Redshirt freshman Jerome Hunter has played between 15 and 20 minutes in each of Indiana’s first three games and Monday’s game was arguably his best so far.

“He gets better each week,” Miller said. “He’s very coachable. He keeps getting better. The more experience he gets, he gets better, so we’re sort of like on the same track we were a year ago with him. Starting to see him play a little bit more freely in the games.”

The Pickerington North product finished with 12 points in 20 minutes.

“I’m taking it game by game,” Hunter said last night. “I hope each game I start to get more and more comfortable. That’s my goal for this season.”

· Defense disappoints in first half: Despite winning comfortably, the final numbers don’t tell the story of how poorly Indiana played defensively in the first half.

The Hoosiers allowed 40 points before intermission and too often left shooters on the perimeter as North Alabama banged in six of its first seven 3-point attempts.

“I didn’t see them take very many tough ones in the first five, six minutes of the game, eight minutes of the game,” Miller said. “That’s where it got going.”

Miller’s comments circle back to a theme that has been present over the first three games: Indiana isn’t creating enough pressure defensively to make opponents uncomfortable. It starts on the perimeter and won’t change until the Hoosiers are able to clean up those issues.

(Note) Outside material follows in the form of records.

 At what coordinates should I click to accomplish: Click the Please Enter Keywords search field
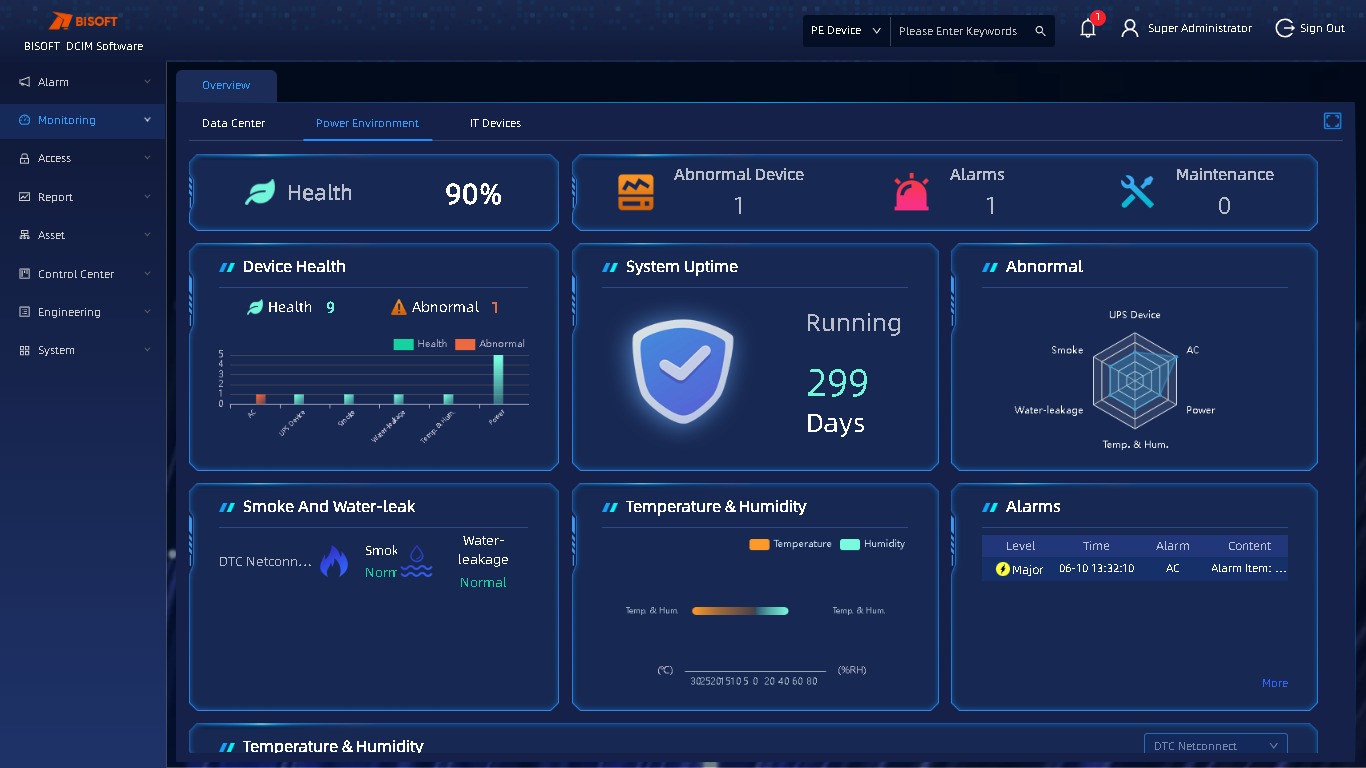(960, 31)
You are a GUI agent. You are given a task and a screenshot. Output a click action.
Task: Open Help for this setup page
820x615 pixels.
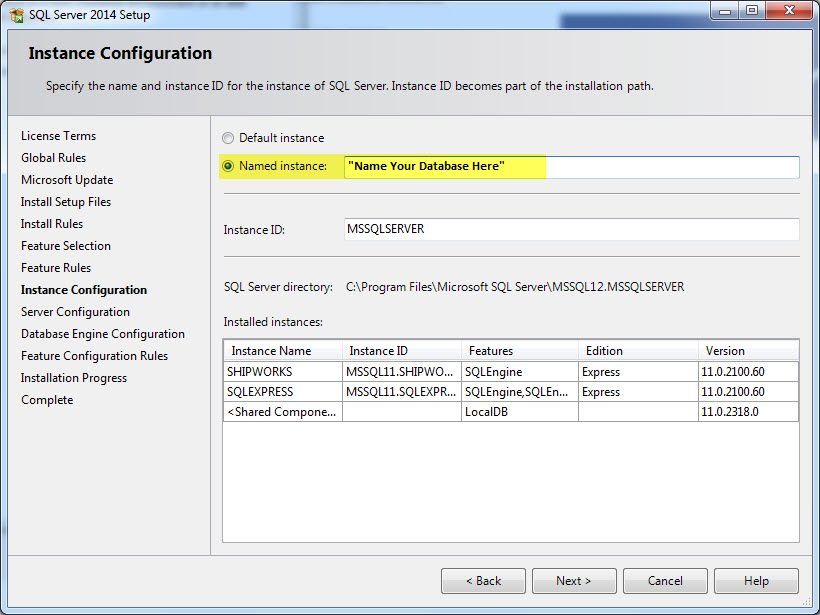[756, 581]
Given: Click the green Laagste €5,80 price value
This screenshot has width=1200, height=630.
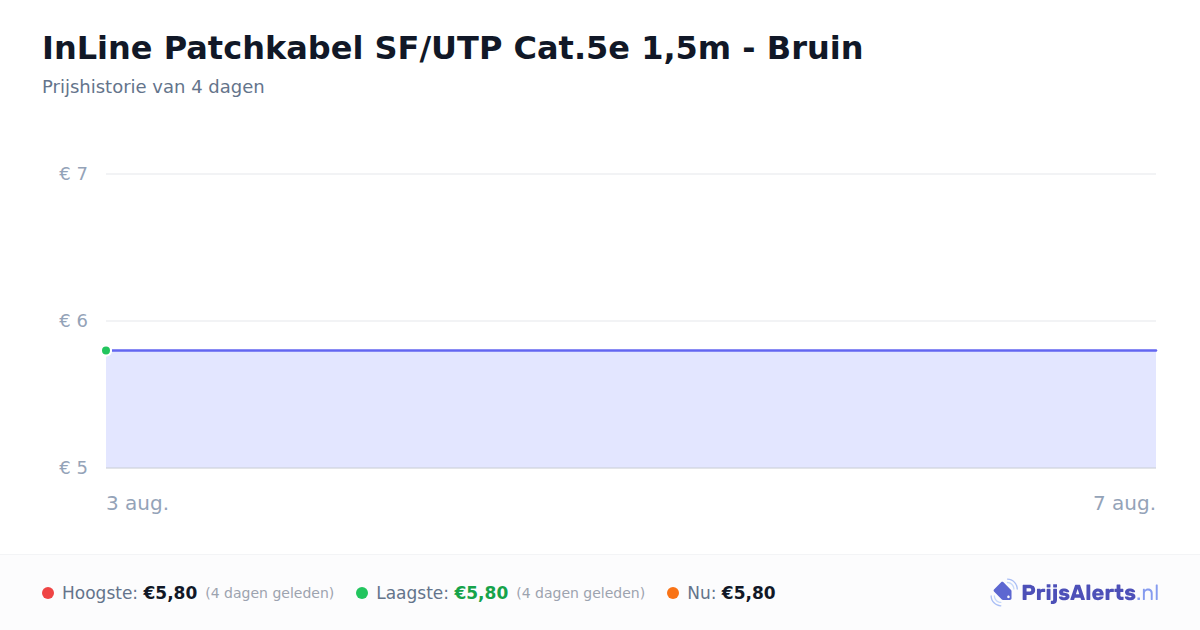Looking at the screenshot, I should pyautogui.click(x=481, y=593).
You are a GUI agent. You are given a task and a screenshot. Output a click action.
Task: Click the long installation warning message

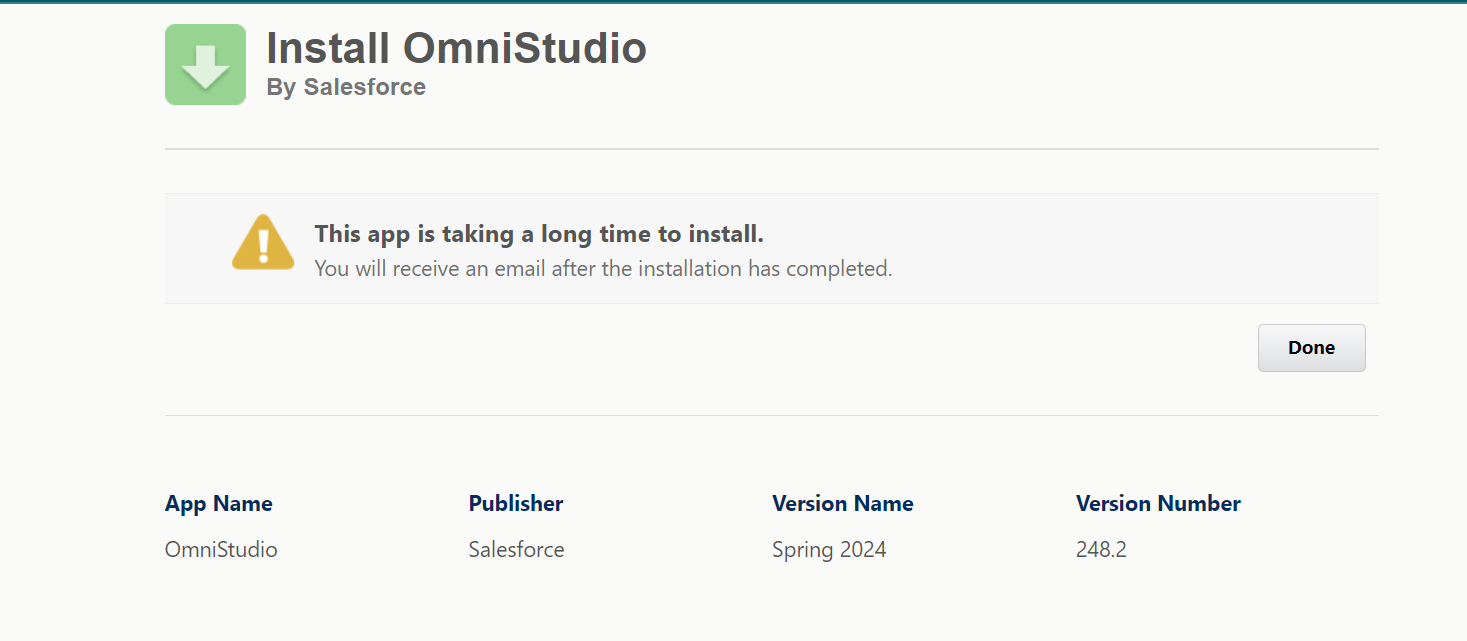click(539, 233)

“What they’re doing to us is really picking on us perimeter-wise in terms of drive,” Miller explained. “We’re having a hard time guarding the ball, and at the end of the day they’re putting us in tough situations.”

· Green getting closer to a return: While Miller stopped short of pinpointing a return date for Devonte Green, he continues to speak in terms that make it sound like significant progress is being made.

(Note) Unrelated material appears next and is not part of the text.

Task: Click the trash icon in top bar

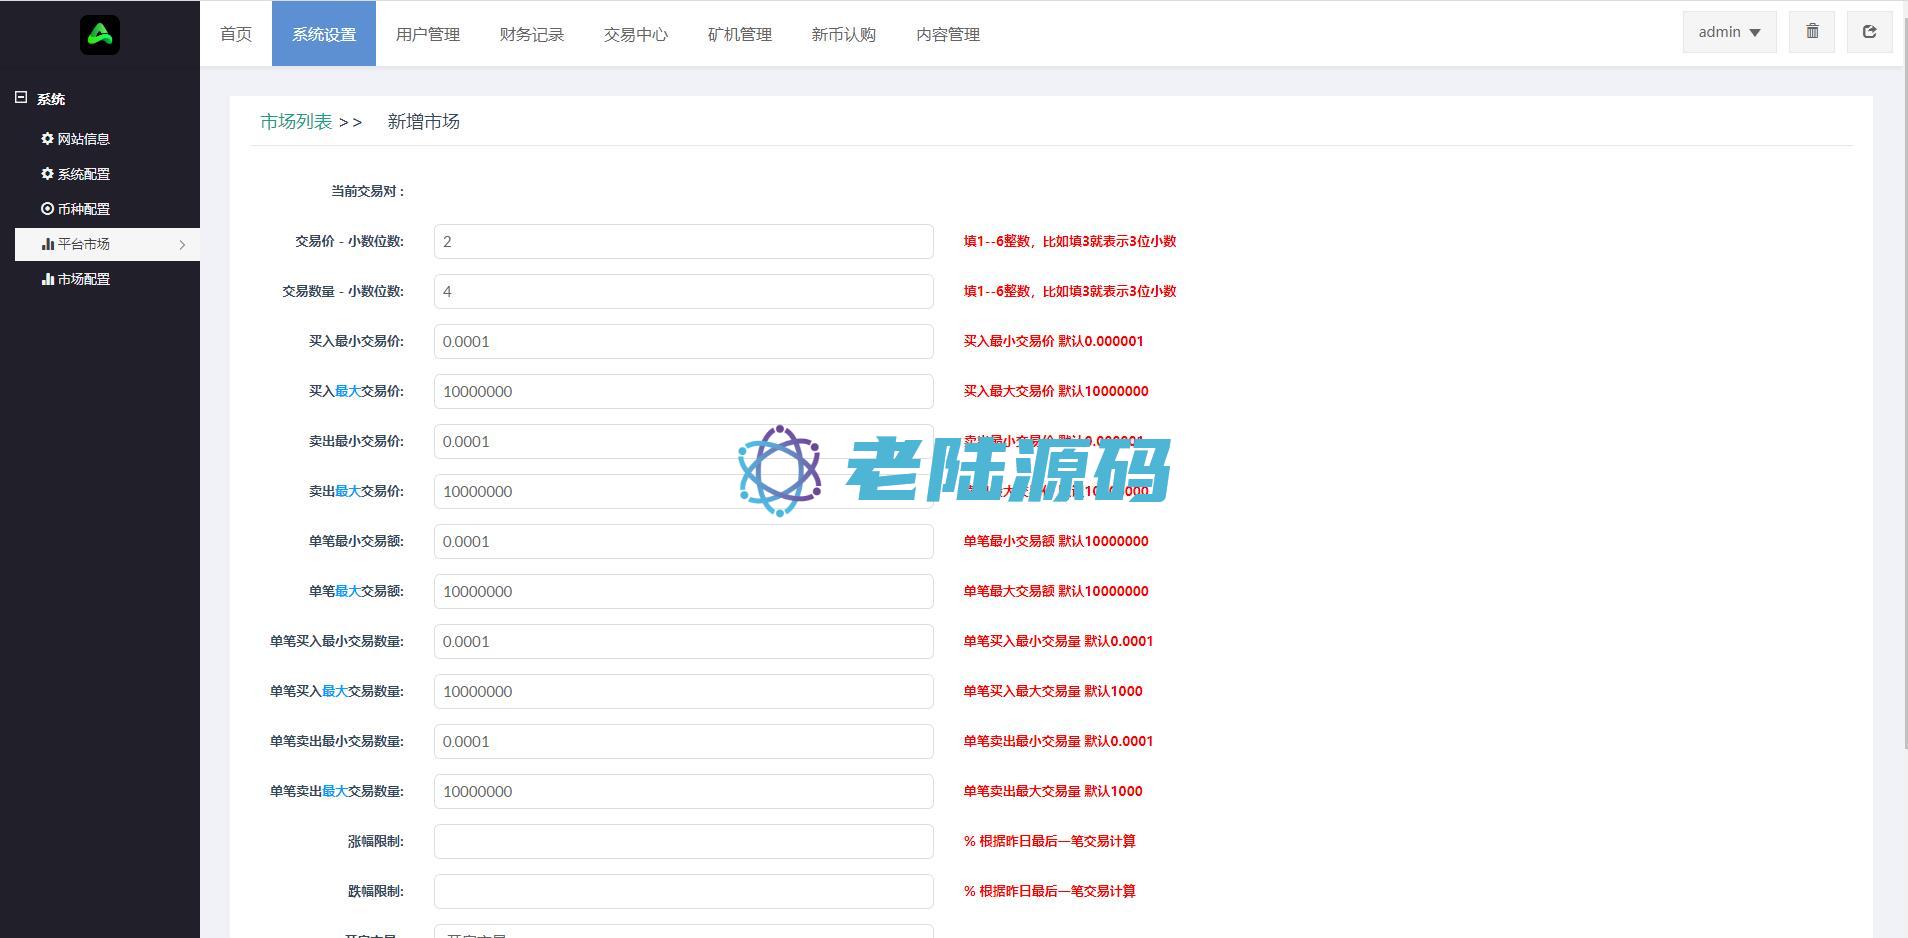Action: tap(1812, 32)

The senior guard from Long Island did not play in IU’s closed scrimmage against Marquette or the public exhibition against Gannon and has missed all three regular season games so far due to a hamstring injury.

“We have a lot of inexperience,” Miller said. “And back court-wise our depth getting Devonte back hopefully here in the near future helps give us another guy to throw in there.”

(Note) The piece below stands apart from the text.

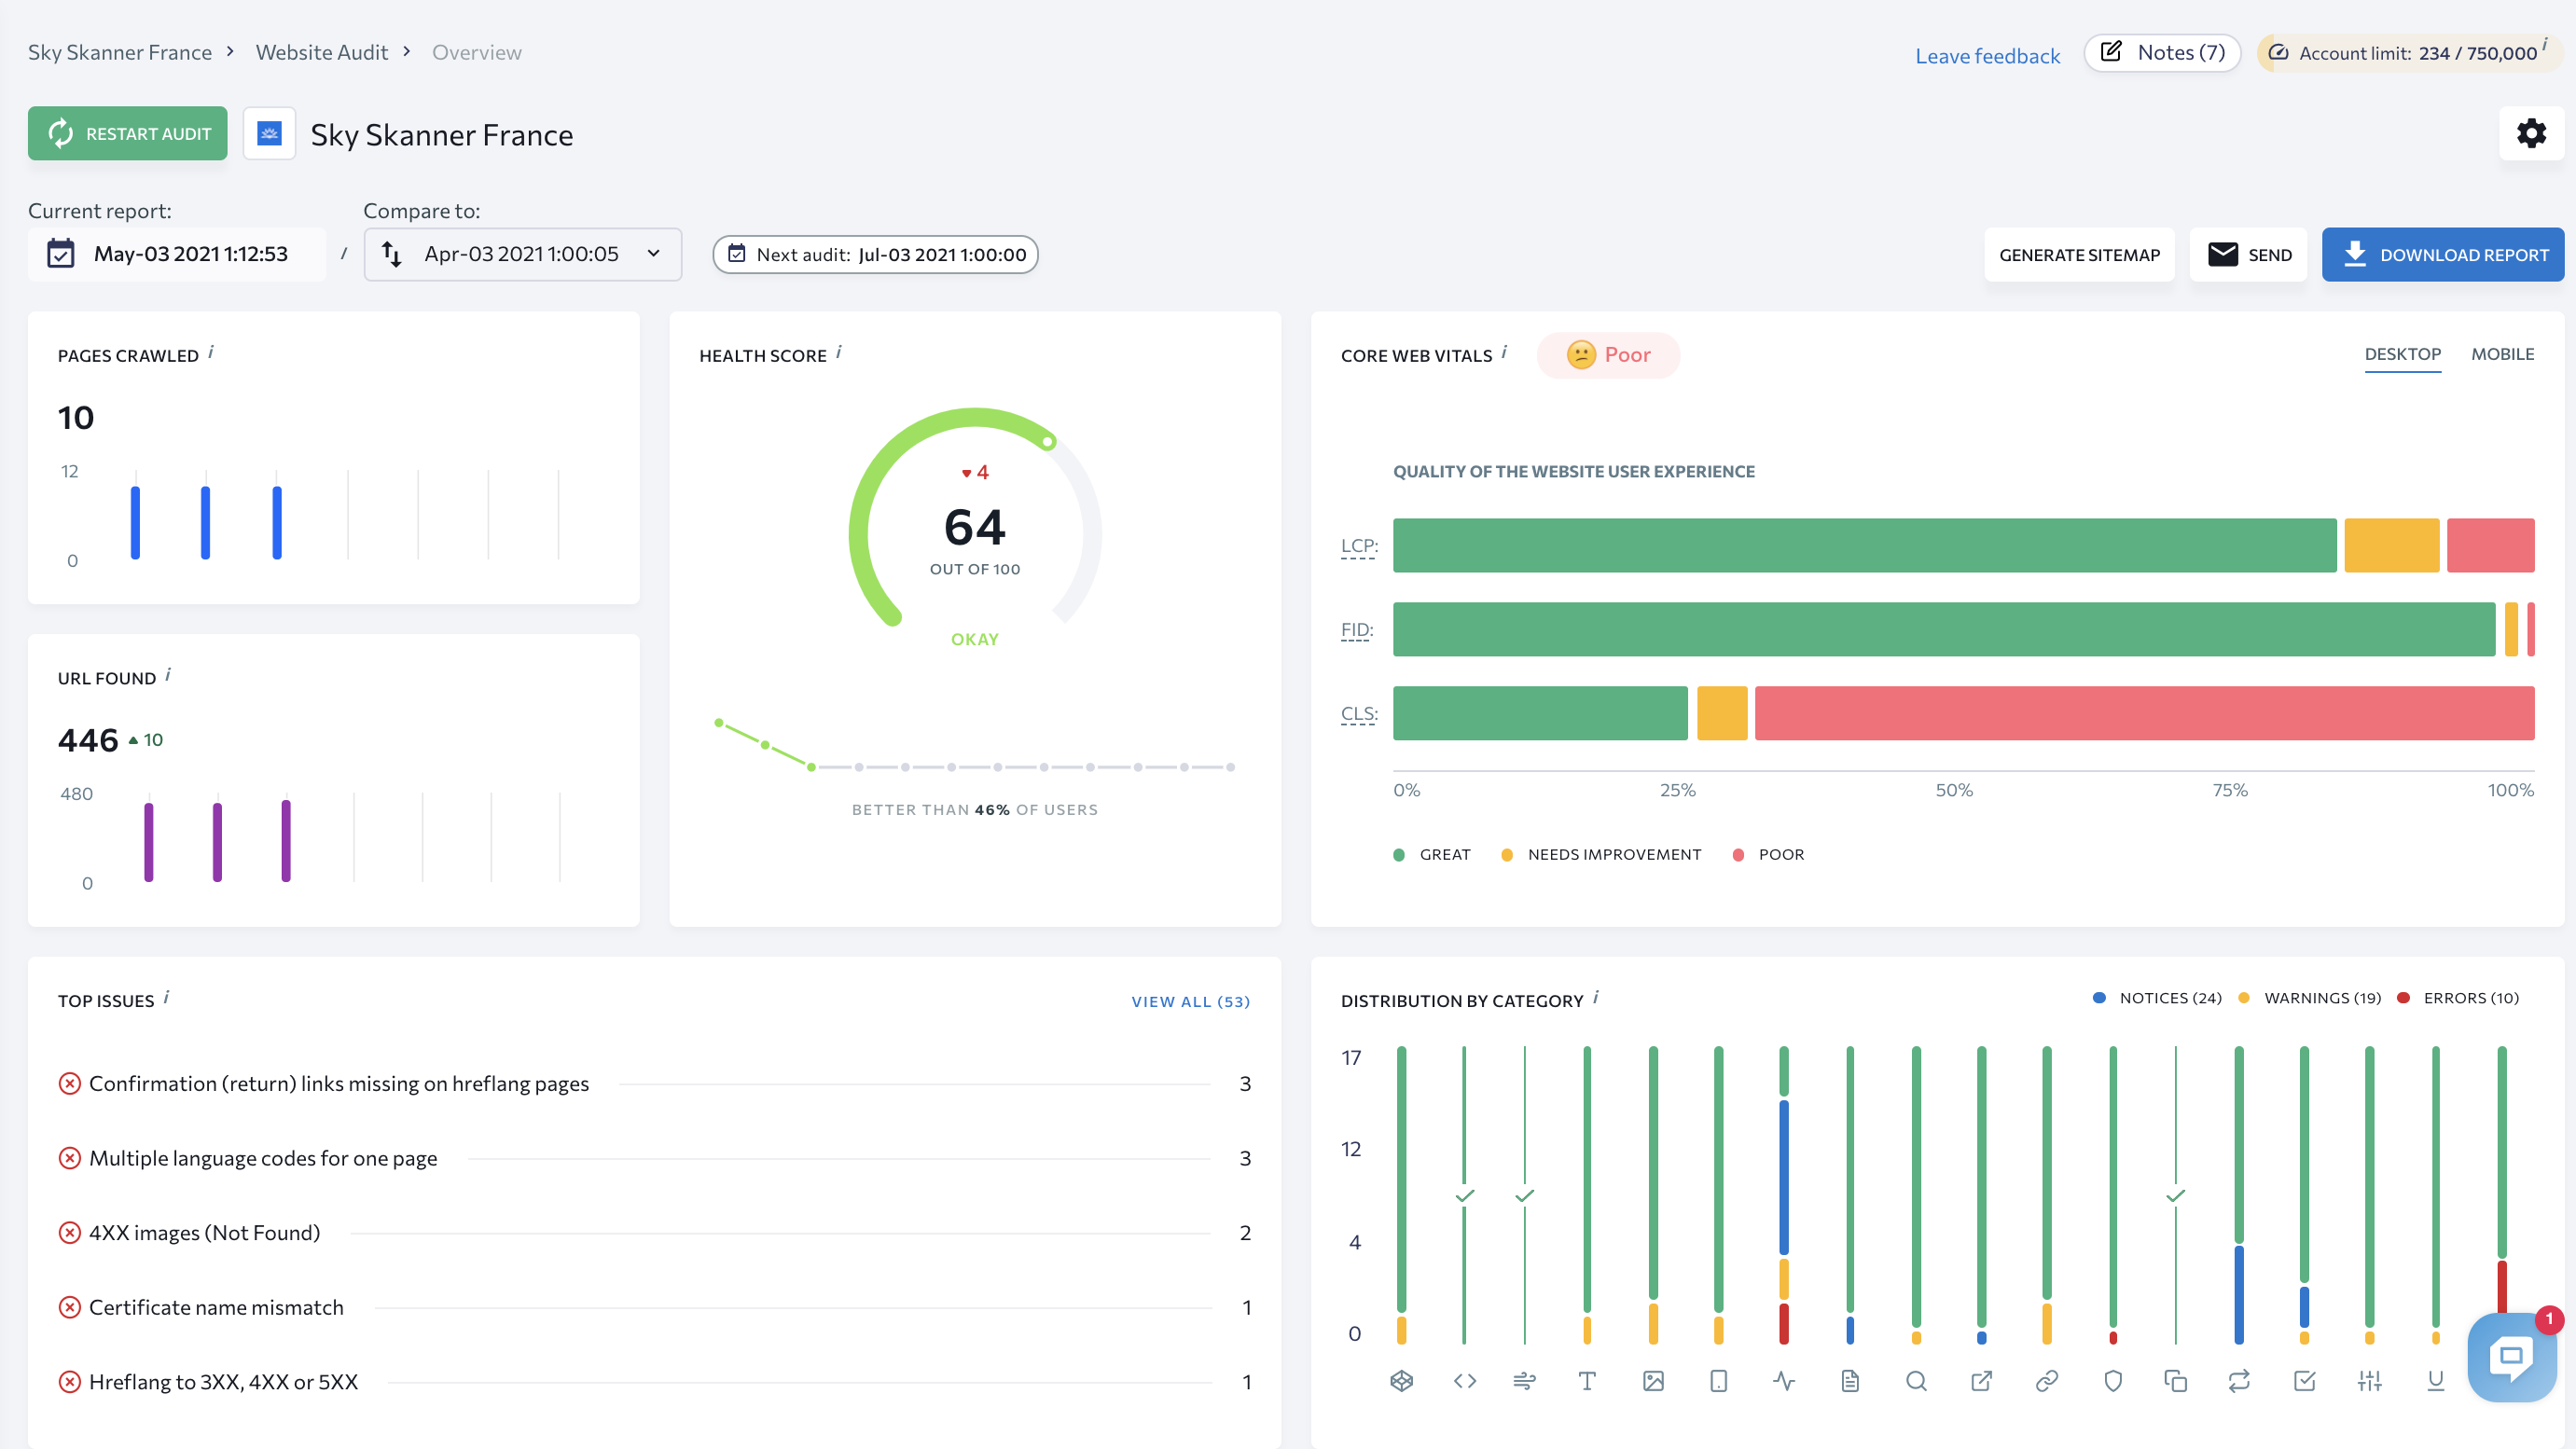Click the Pages Crawled info icon
This screenshot has height=1449, width=2576.
tap(211, 353)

· Phinisee close to “full go” in practice: Rob Phinisee still isn’t playing the minutes he’ll be expected to play later in the season, but Tuesday was another step in the right direction for the sophomore point guard.

Phinisee started the second half in place of Armaan Franklin and finished with 13 points and six assists.

“He doesn’t really have a ton of restrictions (in practice),” Miller explained. “He played 20 some minutes tonight. Do I think he’s 100 percent? No. I don’t think he has his rhythm. I think a month of not practicing doesn’t allow you to get out there.”